I have defined the following discriminated union:
type Expr =
| Con of Num
| Var of Name
| Add of Expr * Expr
| Sub of Expr * Expr
| Mult of Expr * Expr
| Div of Expr * Expr
| Pow of Expr * Expr
Then I created a pretty-printing function as follows:
let rec stringify expr =
match expr with
| Con(x) -> string x
| Var(x) -> string x
| Add(x, y) -> sprintf "(%s + %s)" (stringify x) (stringify y)
| Sub(x, y) -> sprintf "(%s - %s)" (stringify x) (stringify y)
| Mult(x, y) -> sprintf "(%s * %s)" (stringify x) (stringify y)
| Div(x, y) -> sprintf "(%s / %s)" (stringify x) (stringify y)
| Pow(x, y) -> sprintf "(%s ** %s)" (stringify x) (stringify y)
Now I want to make my Expr
type use this function for its ToString()
method. For example:
type Expr =
| Con of Num
| Var of Name
| Add of Expr * Expr
| Sub of Expr * Expr
| Mult of Expr * Expr
| Div of Expr * Expr
| Pow of Expr * Expr
override this.ToString() = stringify this
But I can't do this, because stringify
is not yet defined. The answer is to define Stringify
as a member of Expr
, but I don't want to pollute my initial type declaration with this specialized method that is going to keep growing over time. Therefore, I decided to use an abstract method that I could implement with an intrinsic type extension further down in the file. Here's what I did:
type Expr =
| Con of Num
| Var of Name
| Add of Expr * Expr
| Sub of Expr * Expr
| Mult of Expr * Expr
| Div of Expr * Expr
| Pow of Expr * Expr
override this.ToString() = this.Stringify()

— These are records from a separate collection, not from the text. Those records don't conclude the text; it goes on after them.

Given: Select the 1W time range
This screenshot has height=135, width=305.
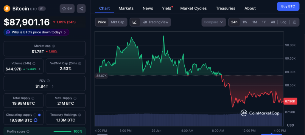Looking at the screenshot, I should pos(245,22).
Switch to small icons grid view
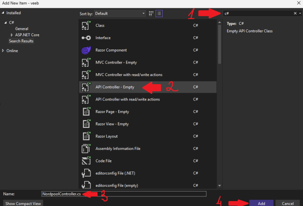The height and width of the screenshot is (206, 303). tap(151, 13)
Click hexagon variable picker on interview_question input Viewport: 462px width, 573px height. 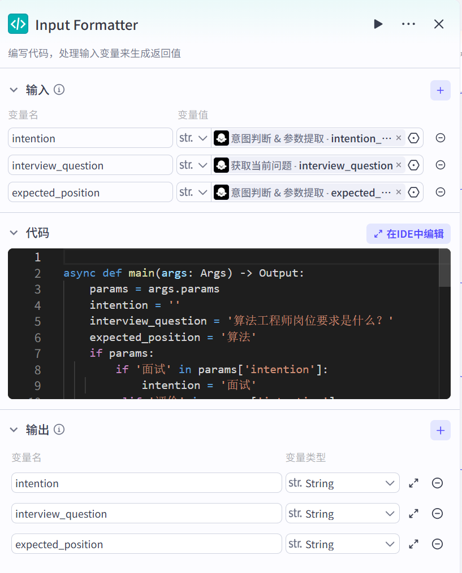coord(414,165)
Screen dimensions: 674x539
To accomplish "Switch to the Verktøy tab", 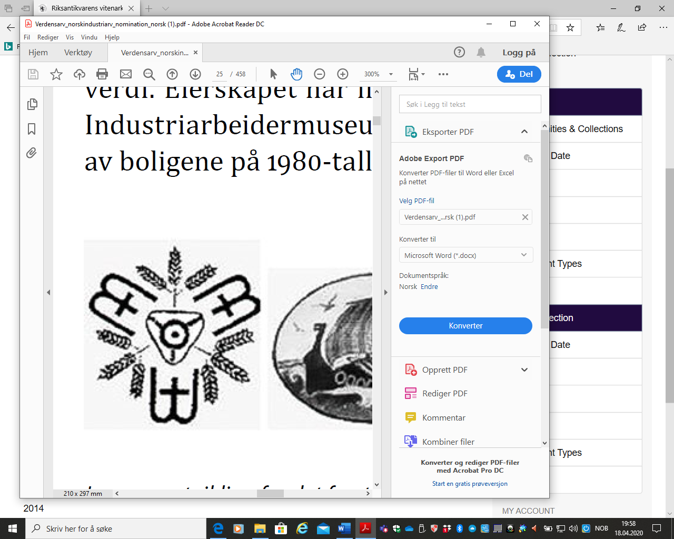I will (x=78, y=53).
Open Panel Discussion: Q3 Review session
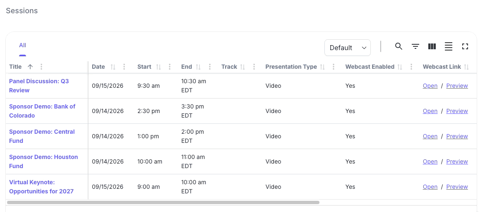This screenshot has height=212, width=485. click(x=39, y=86)
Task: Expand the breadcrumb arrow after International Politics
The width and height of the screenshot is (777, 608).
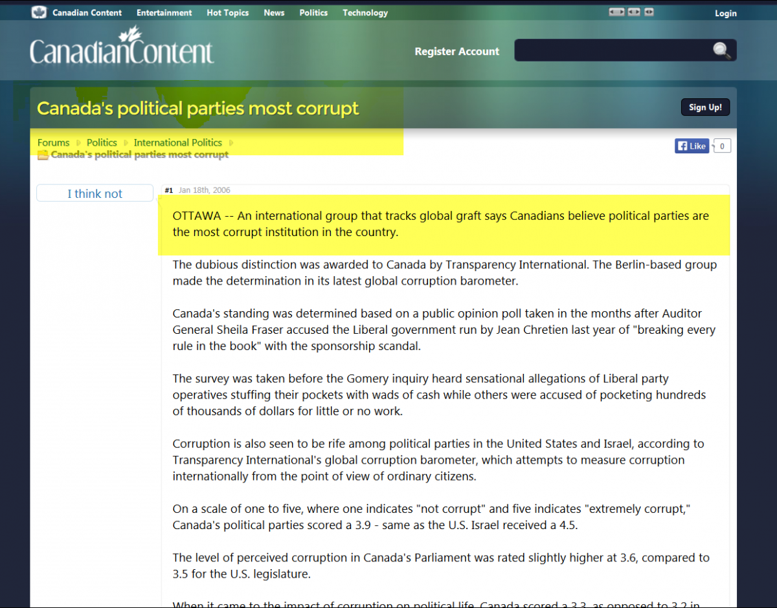Action: click(231, 142)
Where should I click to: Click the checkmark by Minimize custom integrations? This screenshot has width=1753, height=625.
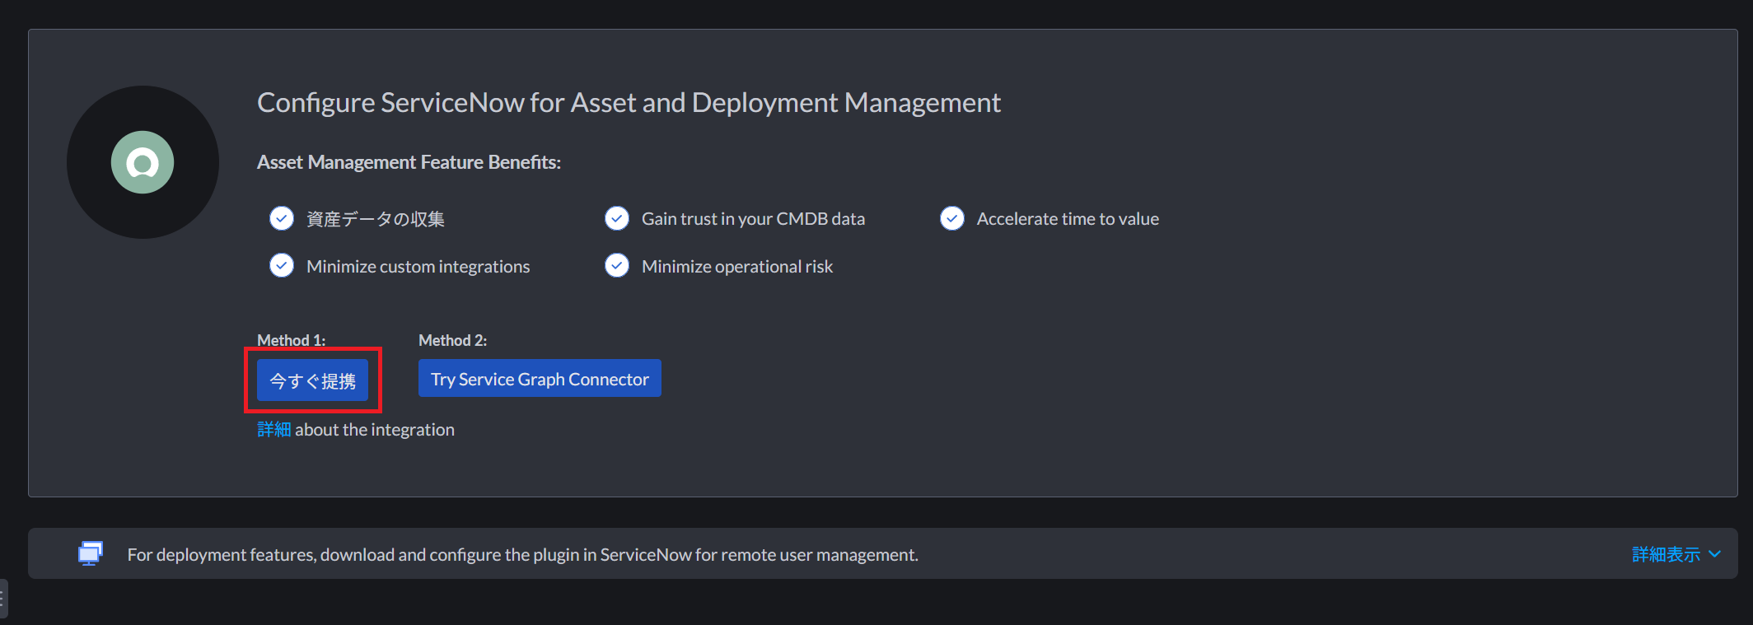click(x=282, y=266)
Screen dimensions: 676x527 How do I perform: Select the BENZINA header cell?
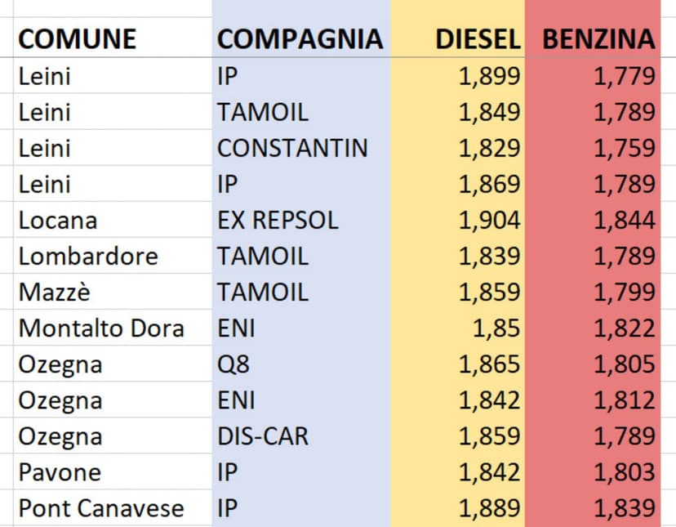pyautogui.click(x=599, y=38)
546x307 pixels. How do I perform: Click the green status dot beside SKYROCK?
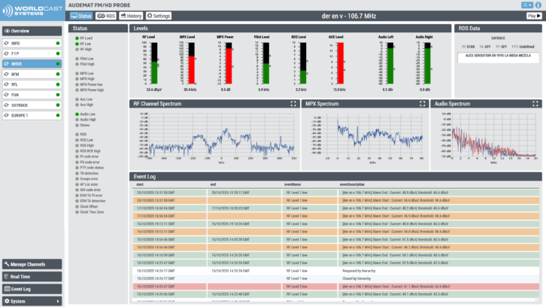57,105
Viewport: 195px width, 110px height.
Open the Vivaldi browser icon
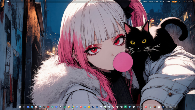[81, 107]
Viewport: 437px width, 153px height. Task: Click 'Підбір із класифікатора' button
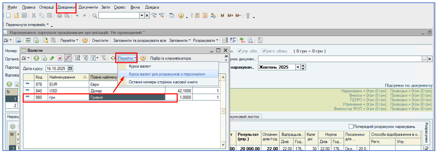tap(170, 59)
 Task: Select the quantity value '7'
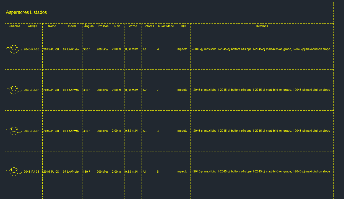pyautogui.click(x=158, y=90)
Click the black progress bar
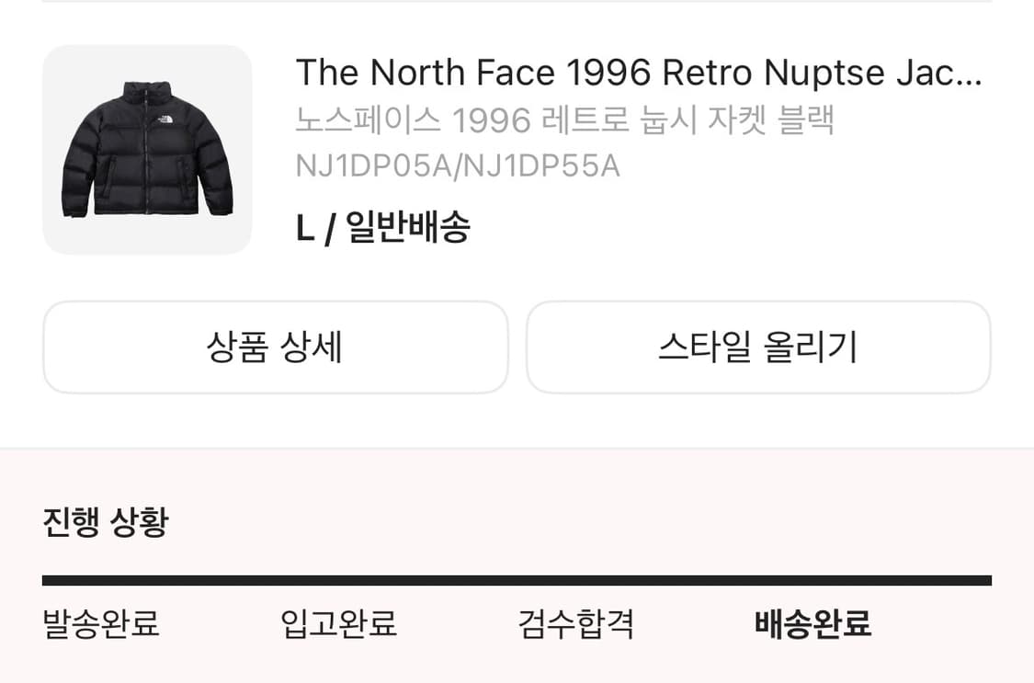The width and height of the screenshot is (1034, 683). 517,579
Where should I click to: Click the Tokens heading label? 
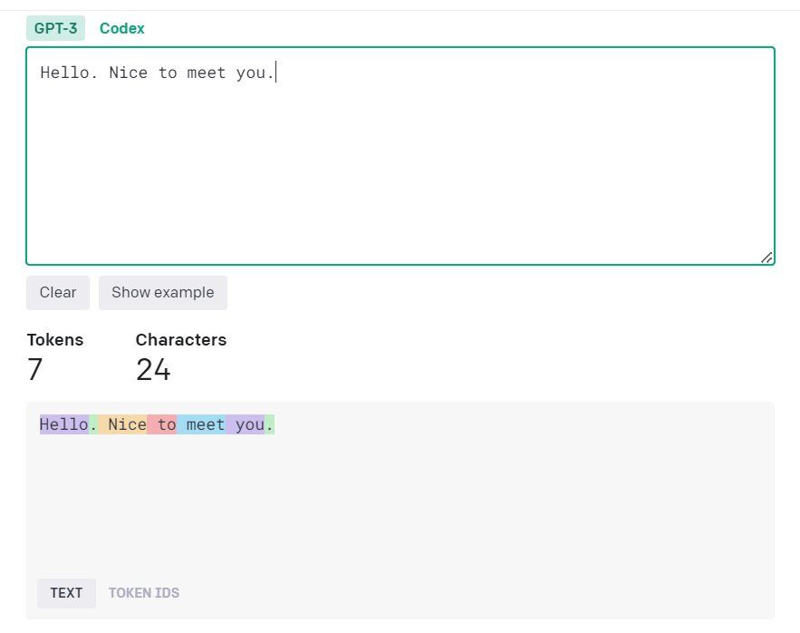55,340
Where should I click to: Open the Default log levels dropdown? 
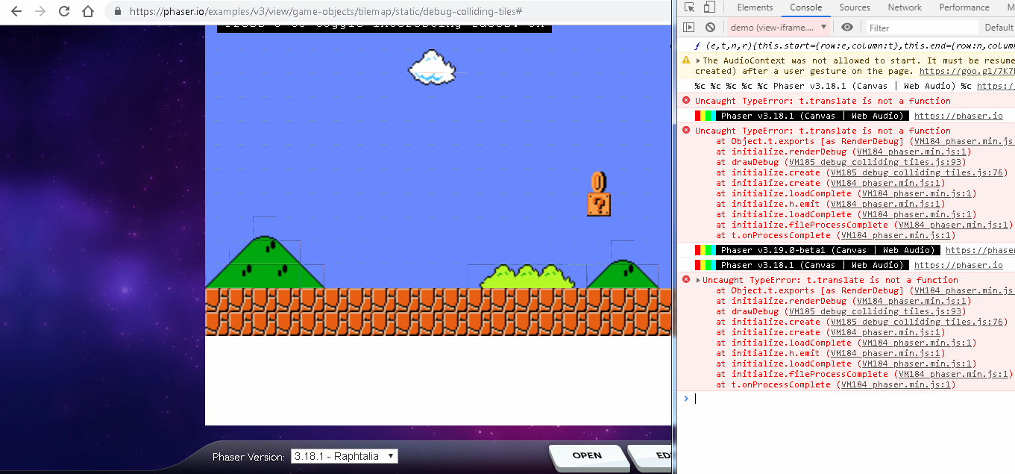click(x=999, y=27)
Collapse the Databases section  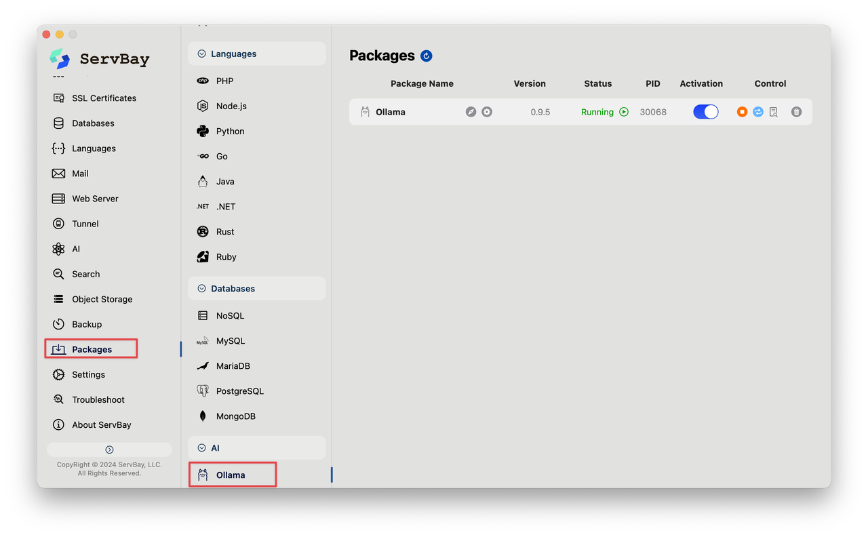click(x=201, y=289)
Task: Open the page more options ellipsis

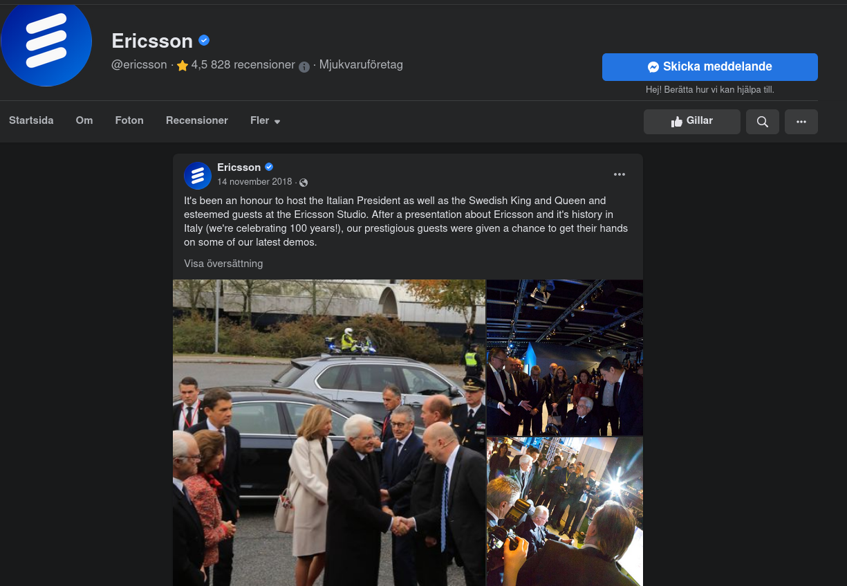Action: click(801, 122)
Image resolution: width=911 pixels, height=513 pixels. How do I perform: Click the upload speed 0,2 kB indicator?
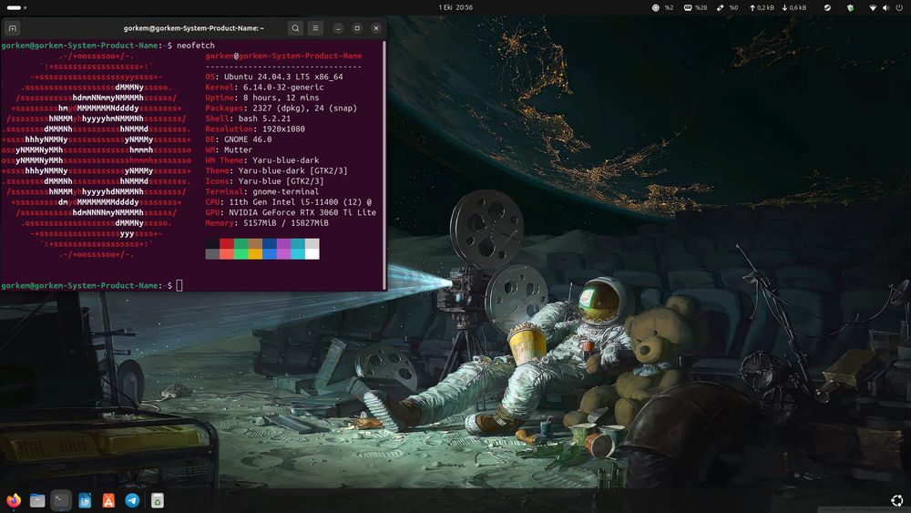(760, 7)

abstract member Stringify : unit -> string
But I get the following compiler error:
error FS0912: This declaration element is not permitted in an augmentation
The message doesn't even seem correct (I'm not creating a type augmentation yet), but I understand why it's complaining. It doesn't want me to create an abstract member on a discriminated union type because it cannot be inherited. Even though I don't really want inheritance, I want it to behave like a partial class in C# where I can finish defining it somewhere else (in this case the same file).
I ended up "cheating" by using the late-binding power of the StructuredFormatDisplay
attribute along with sprintf
:
[<StructuredFormatDisplay("{DisplayValue}")>]
type Expr =
| Con of Num
| Var of Name
| Add of Expr * Expr
| Sub of Expr * Expr
| Mult of Expr * Expr
| Div of Expr * Expr
| Pow of Expr * Expr
override this.ToString() = sprintf "%A" this
/* stringify function goes here */
type Expr with
member public this.DisplayValue = stringify this
Although now sprintf
and ToString
both output the same string, and there is no way to get the Add (Con 2,Con 3)
output as opposed to (2 + 3)
if I want it.
So is there any other way to do what I'm trying to do?
P.S. I also noticed that if I place the StructuredFormatDisplay
attribute on the augmentation instead of the original type, it doesn't work. This behavior doesn't seem correct to me. It seems that either the F# compiler should add the attribute to the type definition or disallow attributes on type augmentations.